Through negotiating a TPP-11 (minus America), the Asia-Pacific middle powers have moved closer to creating a truly post-American economic initiative, which is not dominated by China and preserves the ‘gold standard’ of trade liberalization. The TPP-11 nations hope to bring about a consequential economic bloc, which focuses on protection of intellectual property rights, opening up of excessively protected and inefficient sectors in places such as Japan, and expansion of intra-regional trade through removal of non-tariff barriers, economies of scale, and productivity enhancement brought about by easier flow of technology and capital.

The middle powers have also sought to push back against China’s BRI due to concerns over debt sustainability, good governance, environmental standards, and predatory practices, including debt-for-equity arrangements.

Indonesia and other Southeast Asian countries are also playing a more proactive role in shaping the Regional Comprehensive Economic Partnership (RCEP) in a truly inclusive way, i.e. so that it does not exclude China but, crucially, is not dominated by it. They are also working to streamline tariff rates and customs procedures across a region with many overlapping bilateral free trade agreements, and to address the developmental concerns of poorer Indo-Pacific nations. Through the RCEP, middle powers hope to augment global free trade regimes, halt China’s predatory trade practices and push back against the Trump administration’s trade war.

The middle powers have also invested vast sums into their own expansive infrastructure projects. Japan has formulated the multi-billion-dollar Connectivity Initiative, which emphasizes sustainable infrastructure across Asia; India has forged ahead with the International North–South Transport Corridor (INSTC) railway and port projects to strengthen regional integration; South Korea has introduced the ‘New Southern Policy,’ to focus on infrastructure development in key Southeast Asian countries; and Australia has recently signed an investment agreement with the Association of Southeast Asian Nations (ASEAN) to “develop a pipeline of high-quality infrastructure projects, to attract private and public investment.”

Geopolitically, the middle powers have also been lending weight to America’s pressure campaign against Chinese maritime assertiveness. At the forefront of these parallel efforts is Japan, the country that is arguably the most perturbed by China’s rise. China’s revanchist claims in adjacent waters cover the East China Sea, where Japan occupies the contested Senkaku islands, and the South China Sea, where the bulk of Japan’s energy imports pass. In recent years, the Shinzo Abe administration has steadily increased defense spending and systematically chipped away at pacifist legal restrictions in order to make Japan a major military force.

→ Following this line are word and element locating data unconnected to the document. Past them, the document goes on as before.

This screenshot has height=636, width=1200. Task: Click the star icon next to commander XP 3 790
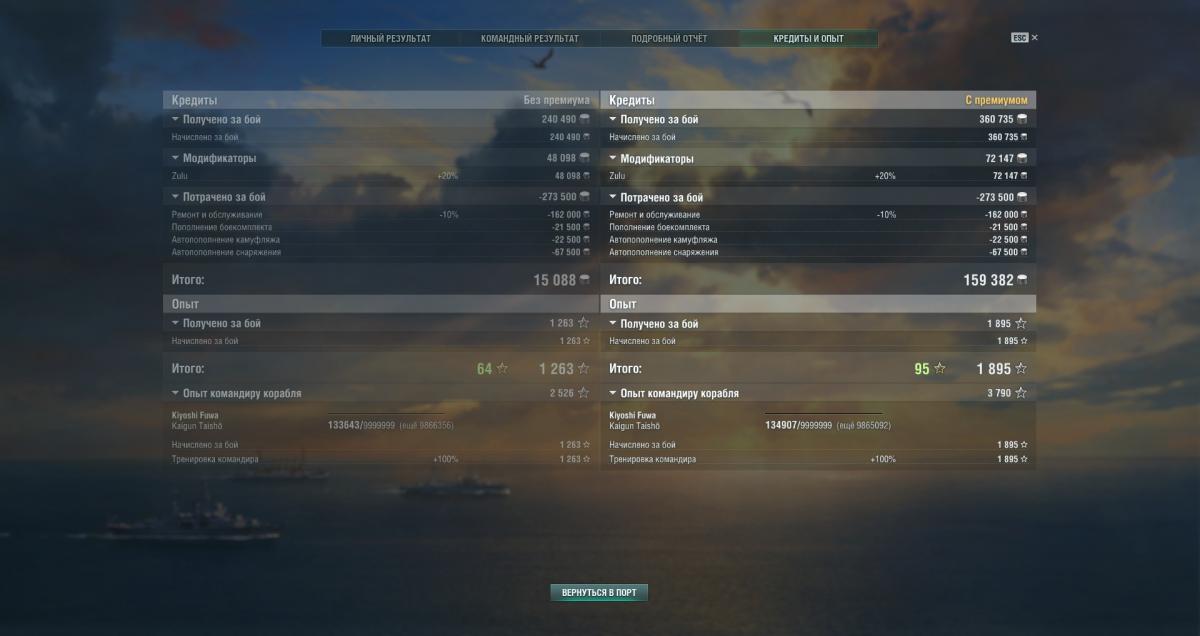pos(1021,393)
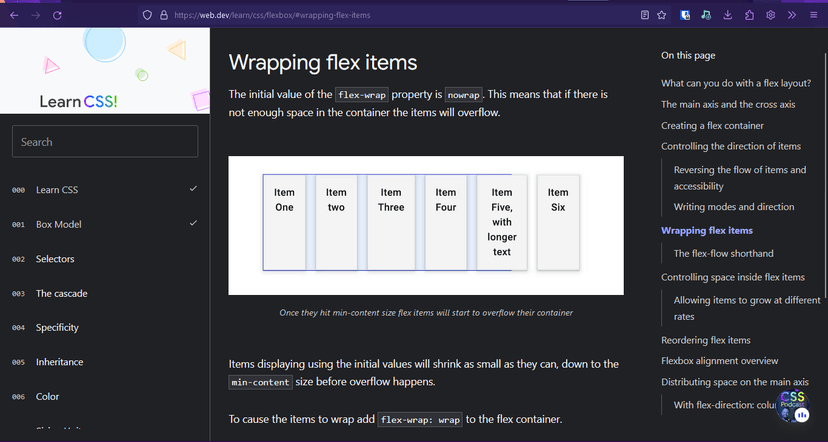Go to the Specificity lesson
This screenshot has width=828, height=442.
tap(57, 328)
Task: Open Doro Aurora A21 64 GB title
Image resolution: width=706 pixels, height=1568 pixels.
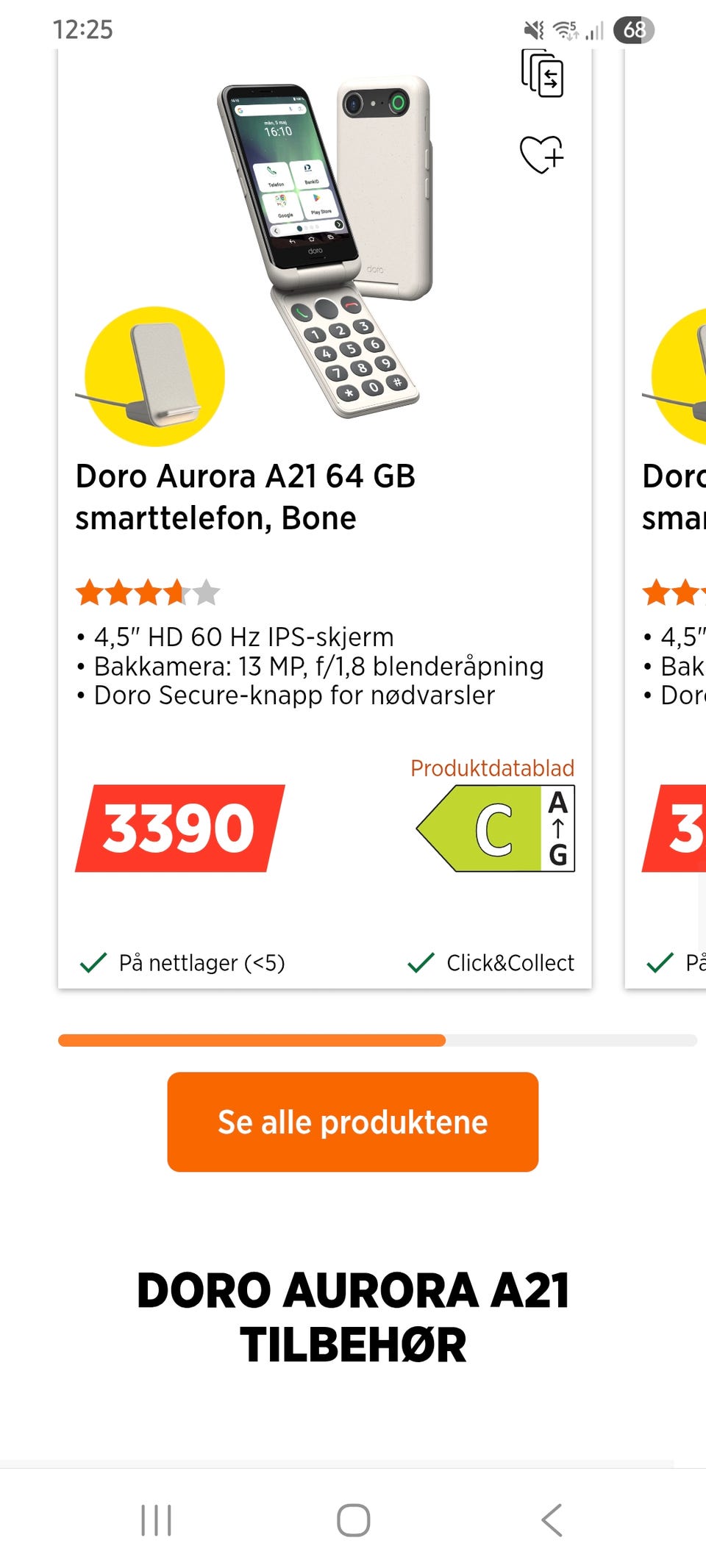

In recent months, Japan has engaged in many firsts. It deployed, for the first time ever, its gigantic Kaga helicopter carrier, which was accompanied by two guided-missile destroyers on high-profile port calls across the Indo-Pacific. Along the way, Japan’s Marine Self-Defense Forces (JMSDF) armada conducted joint drills with the U.S. Navy’s Ronald Reagan aircraft carrier strike group and the UK Royal Navy’s HMS Albion, reflecting growing interoperability and concerted pushback among like-minded nations against China.

Japan also, for the first time since the end of the Second World War, deployed an armored vehicle to participate in joint U.S.-Philippine military exercises. During his recent meeting with his Vietnamese counterpart, Nguyen Xuan Phuc, Abe reiterated his commitment to assist ongoing efforts to preserve FONOPs and strengthen the maritime security capacity of Southeast Asian states. Japan is even expected to help Hanoi develop energy resources in areas contested by China.

Earlier this year, the British, French and Australian naval forces also conducted FONOPs close to Chinese-occupied land features in the South China Sea. India and the U.K. have also announced plans for naval cooperation through carrier battle group operations, ahead of the UK’s deployment of its latest aircraft carrier, the HMS Queen Elizabeth, to the Indo-Pacific.

No longer relying on America alone, the middle powers of the Indo-Pacific are taking matters into their own hands in order to uphold free trade and freedom of navigation in the world’s most dynamic region.